___ DATA LISTING ___
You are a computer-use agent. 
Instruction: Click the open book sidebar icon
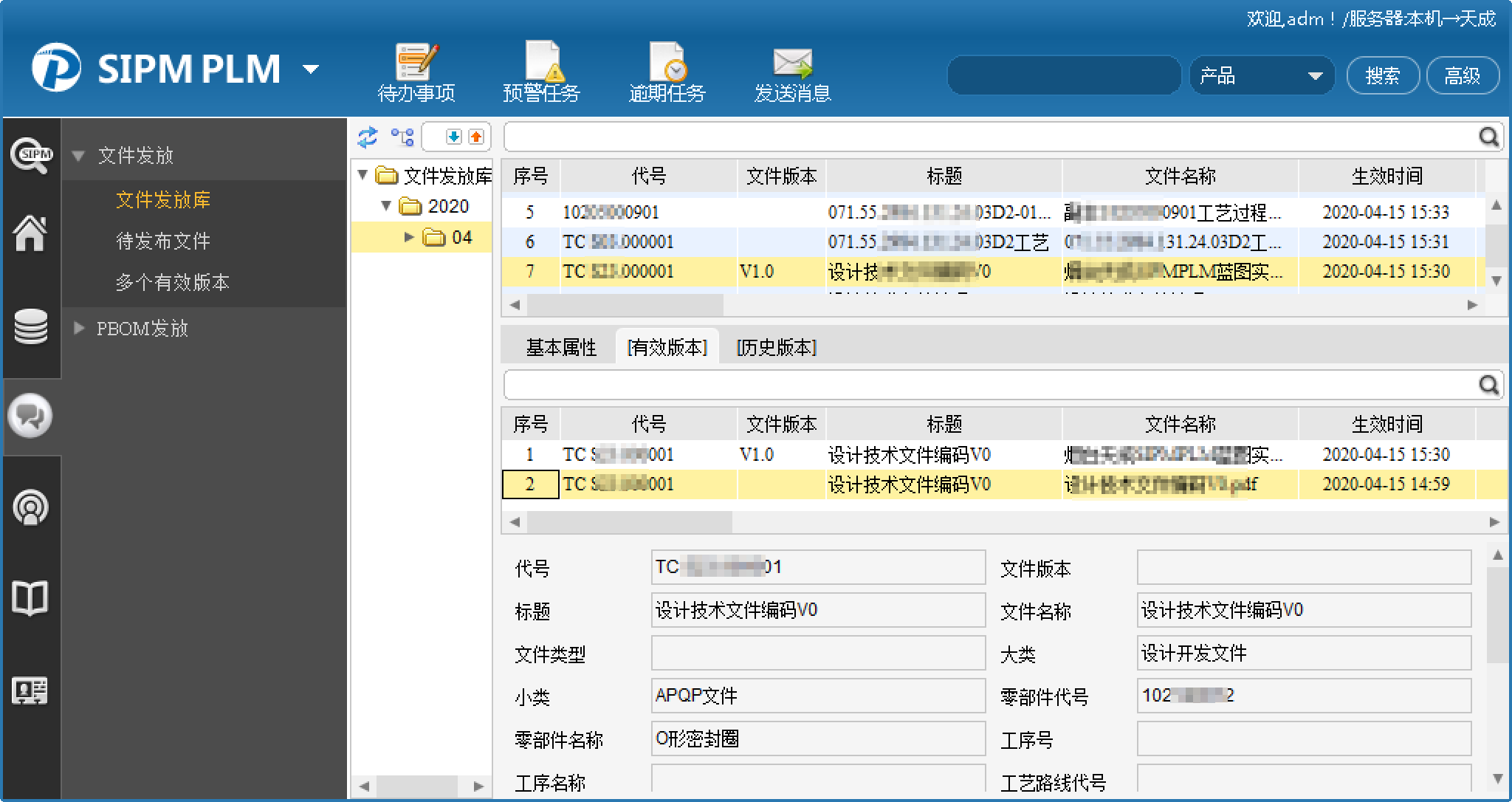(30, 598)
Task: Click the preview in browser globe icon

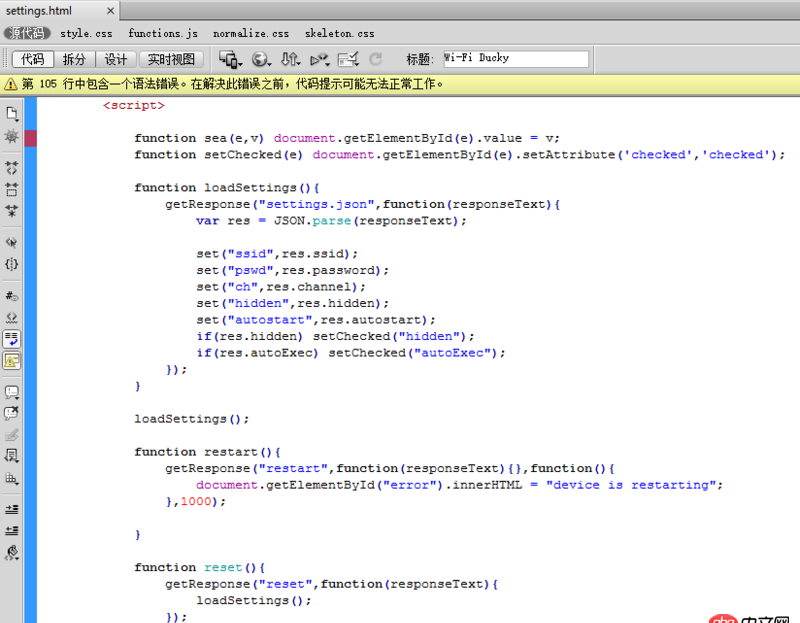Action: 260,60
___
== EXERCISE ==
Format the lines above as a JSON list of strings with one string per line. Omit blank lines and the pictures.

== ANSWER TO THE PROBLEM ==
[
  "You are a computer-use agent. ",
  "Instruction: Click the open book sidebar icon",
  "(30, 598)",
  "Task: Click the preview in browser globe icon",
  "Action: 260,60"
]